> _Task to carry out_
What you return should be the full listing, exactly as given.

> _Records shown_

▼▼▼

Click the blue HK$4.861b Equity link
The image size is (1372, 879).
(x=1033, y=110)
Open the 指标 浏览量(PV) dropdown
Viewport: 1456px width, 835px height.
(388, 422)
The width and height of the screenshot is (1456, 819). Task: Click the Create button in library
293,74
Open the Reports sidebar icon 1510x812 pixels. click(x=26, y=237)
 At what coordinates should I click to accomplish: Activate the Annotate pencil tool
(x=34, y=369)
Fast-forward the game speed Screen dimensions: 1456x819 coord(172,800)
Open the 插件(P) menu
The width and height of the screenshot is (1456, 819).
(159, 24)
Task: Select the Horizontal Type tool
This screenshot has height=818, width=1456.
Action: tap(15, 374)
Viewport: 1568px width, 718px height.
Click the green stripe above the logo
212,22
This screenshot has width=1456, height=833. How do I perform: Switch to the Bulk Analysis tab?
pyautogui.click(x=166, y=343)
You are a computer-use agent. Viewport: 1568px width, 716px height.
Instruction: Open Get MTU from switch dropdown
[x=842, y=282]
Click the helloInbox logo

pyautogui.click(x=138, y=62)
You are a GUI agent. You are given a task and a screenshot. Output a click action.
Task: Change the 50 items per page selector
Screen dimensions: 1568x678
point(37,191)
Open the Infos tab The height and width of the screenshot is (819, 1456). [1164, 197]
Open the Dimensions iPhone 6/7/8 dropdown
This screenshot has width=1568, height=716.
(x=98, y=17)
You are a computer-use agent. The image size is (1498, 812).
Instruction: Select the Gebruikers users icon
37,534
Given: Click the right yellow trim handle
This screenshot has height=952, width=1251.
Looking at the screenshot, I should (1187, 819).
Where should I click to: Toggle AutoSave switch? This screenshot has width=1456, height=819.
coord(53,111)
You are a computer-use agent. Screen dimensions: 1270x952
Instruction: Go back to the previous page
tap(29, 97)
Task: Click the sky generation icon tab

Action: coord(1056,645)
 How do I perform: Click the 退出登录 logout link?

▲▲▲

> _Result below_
Click the blue HK$4.861b Equity link
The image size is (1372, 879).
(x=1033, y=110)
Open the 指标 浏览量(PV) dropdown
Viewport: 1456px width, 835px height.
(388, 422)
The width and height of the screenshot is (1456, 819). Task: Click the Create button in library
293,74
Open the Reports sidebar icon 1510x812 pixels. click(x=26, y=237)
 At what coordinates should I click to accomplish: Activate the Annotate pencil tool
(x=34, y=369)
Fast-forward the game speed Screen dimensions: 1456x819 coord(172,800)
Open the 插件(P) menu
The width and height of the screenshot is (1456, 819).
(159, 24)
Task: Select the Horizontal Type tool
This screenshot has height=818, width=1456.
Action: tap(15, 374)
Viewport: 1568px width, 718px height.
Click the green stripe above the logo
212,22
This screenshot has width=1456, height=833. How do I perform: Switch to the Bulk Analysis tab?
pyautogui.click(x=166, y=343)
You are a computer-use agent. Viewport: 1568px width, 716px height.
Instruction: Open Get MTU from switch dropdown
[x=842, y=282]
Click the helloInbox logo

pyautogui.click(x=138, y=62)
You are a GUI agent. You are given a task and a screenshot. Output a click action.
Task: Change the 50 items per page selector
Screen dimensions: 1568x678
point(37,191)
Open the Infos tab The height and width of the screenshot is (819, 1456). [1164, 197]
Open the Dimensions iPhone 6/7/8 dropdown
This screenshot has width=1568, height=716.
(x=98, y=17)
You are a computer-use agent. The image size is (1498, 812).
Instruction: Select the Gebruikers users icon
37,534
Given: Click the right yellow trim handle
This screenshot has height=952, width=1251.
Looking at the screenshot, I should (1187, 819).
Where should I click to: Toggle AutoSave switch? This screenshot has width=1456, height=819.
coord(53,111)
You are a computer-use agent. Screen dimensions: 1270x952
Instruction: Go back to the previous page
tap(29, 97)
Task: Click the sky generation icon tab

Action: coord(1056,645)
 How do I perform: Click the 退出登录 logout link?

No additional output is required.